§ **Work to be completed**:
From the entries below, output the line with "How do I perform: Sort" and each following line up to and including the line with "Viewport: 1049px width, 569px height.", exactly as written.

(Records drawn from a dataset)
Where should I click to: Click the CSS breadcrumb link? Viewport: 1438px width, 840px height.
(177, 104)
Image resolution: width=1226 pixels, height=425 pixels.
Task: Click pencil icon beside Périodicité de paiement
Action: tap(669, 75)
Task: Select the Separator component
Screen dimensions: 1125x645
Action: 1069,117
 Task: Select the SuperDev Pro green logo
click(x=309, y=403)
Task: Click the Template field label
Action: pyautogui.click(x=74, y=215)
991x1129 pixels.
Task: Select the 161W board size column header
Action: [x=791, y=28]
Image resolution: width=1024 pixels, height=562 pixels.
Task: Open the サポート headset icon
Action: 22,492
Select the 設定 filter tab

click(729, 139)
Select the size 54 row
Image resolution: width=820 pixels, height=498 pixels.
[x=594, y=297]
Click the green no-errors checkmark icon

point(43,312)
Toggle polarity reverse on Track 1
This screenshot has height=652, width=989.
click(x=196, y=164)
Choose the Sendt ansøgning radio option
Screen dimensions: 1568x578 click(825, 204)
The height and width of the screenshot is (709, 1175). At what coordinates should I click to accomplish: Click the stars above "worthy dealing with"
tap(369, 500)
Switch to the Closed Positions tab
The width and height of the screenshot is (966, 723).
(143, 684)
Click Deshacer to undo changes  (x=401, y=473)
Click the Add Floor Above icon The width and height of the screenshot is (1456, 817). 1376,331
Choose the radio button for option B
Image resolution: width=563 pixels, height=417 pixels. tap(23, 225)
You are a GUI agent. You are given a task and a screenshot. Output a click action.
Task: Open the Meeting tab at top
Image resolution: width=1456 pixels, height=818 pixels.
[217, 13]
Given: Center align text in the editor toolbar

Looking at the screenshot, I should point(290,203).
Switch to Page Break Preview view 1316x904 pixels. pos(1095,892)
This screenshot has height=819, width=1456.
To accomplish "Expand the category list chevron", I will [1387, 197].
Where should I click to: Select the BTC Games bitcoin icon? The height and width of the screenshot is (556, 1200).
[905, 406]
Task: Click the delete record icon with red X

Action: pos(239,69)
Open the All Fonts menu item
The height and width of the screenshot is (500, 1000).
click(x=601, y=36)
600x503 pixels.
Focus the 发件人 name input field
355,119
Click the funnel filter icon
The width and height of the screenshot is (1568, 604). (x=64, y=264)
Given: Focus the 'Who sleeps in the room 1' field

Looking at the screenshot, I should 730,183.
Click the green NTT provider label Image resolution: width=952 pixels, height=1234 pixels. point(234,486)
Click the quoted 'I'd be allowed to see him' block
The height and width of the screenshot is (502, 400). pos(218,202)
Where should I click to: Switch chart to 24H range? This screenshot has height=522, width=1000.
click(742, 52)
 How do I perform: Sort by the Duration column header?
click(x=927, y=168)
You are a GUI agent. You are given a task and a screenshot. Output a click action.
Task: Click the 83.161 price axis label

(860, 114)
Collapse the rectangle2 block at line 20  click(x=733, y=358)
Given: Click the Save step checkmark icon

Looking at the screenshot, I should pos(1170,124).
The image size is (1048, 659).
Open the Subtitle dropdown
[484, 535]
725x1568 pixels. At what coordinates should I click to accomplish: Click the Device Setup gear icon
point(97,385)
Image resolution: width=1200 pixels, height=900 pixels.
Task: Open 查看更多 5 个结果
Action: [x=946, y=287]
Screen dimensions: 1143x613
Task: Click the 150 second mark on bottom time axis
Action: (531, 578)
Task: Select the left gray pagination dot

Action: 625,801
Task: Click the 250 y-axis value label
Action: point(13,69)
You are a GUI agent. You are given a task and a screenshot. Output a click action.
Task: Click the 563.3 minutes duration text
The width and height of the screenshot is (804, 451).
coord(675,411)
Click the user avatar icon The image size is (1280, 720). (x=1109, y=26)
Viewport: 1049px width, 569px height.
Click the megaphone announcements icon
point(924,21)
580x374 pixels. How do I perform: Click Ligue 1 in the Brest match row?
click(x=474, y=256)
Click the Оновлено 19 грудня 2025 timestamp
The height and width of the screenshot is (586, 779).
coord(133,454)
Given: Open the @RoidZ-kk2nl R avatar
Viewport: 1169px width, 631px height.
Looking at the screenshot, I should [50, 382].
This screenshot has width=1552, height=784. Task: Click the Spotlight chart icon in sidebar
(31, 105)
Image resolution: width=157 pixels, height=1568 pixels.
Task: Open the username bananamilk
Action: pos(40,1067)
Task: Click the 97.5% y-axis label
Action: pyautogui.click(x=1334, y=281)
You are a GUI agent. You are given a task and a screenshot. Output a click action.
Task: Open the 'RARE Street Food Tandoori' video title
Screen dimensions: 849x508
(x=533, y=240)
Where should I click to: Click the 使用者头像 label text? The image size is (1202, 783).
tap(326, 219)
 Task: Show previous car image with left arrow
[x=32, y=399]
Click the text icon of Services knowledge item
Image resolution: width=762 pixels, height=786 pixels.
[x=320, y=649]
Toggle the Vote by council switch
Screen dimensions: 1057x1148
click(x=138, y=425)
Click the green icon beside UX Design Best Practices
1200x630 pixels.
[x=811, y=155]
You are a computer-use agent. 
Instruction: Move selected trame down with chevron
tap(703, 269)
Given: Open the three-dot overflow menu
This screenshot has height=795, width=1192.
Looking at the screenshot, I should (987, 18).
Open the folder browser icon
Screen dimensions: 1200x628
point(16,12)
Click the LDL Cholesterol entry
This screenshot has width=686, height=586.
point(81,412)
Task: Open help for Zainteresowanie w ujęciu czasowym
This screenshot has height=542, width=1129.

§ **Worked solution**:
 How do I perform: Sort by the Duration column header?
click(x=927, y=168)
You are a GUI agent. You are given a task and a screenshot. Output a click action.
Task: Click the 83.161 price axis label

(860, 114)
Collapse the rectangle2 block at line 20  click(x=733, y=358)
Given: Click the Save step checkmark icon

Looking at the screenshot, I should pos(1170,124).
The image size is (1048, 659).
Open the Subtitle dropdown
[484, 535]
725x1568 pixels. At what coordinates should I click to accomplish: Click the Device Setup gear icon
point(97,385)
Image resolution: width=1200 pixels, height=900 pixels.
Task: Open 查看更多 5 个结果
Action: [x=946, y=287]
Screen dimensions: 1143x613
Task: Click the 150 second mark on bottom time axis
Action: (531, 578)
Task: Select the left gray pagination dot

Action: 625,801
Task: Click the 250 y-axis value label
Action: point(13,69)
You are a GUI agent. You are given a task and a screenshot. Output a click action.
Task: Click the 563.3 minutes duration text
The width and height of the screenshot is (804, 451).
coord(675,411)
Click the user avatar icon The image size is (1280, 720). (x=1109, y=26)
Viewport: 1049px width, 569px height.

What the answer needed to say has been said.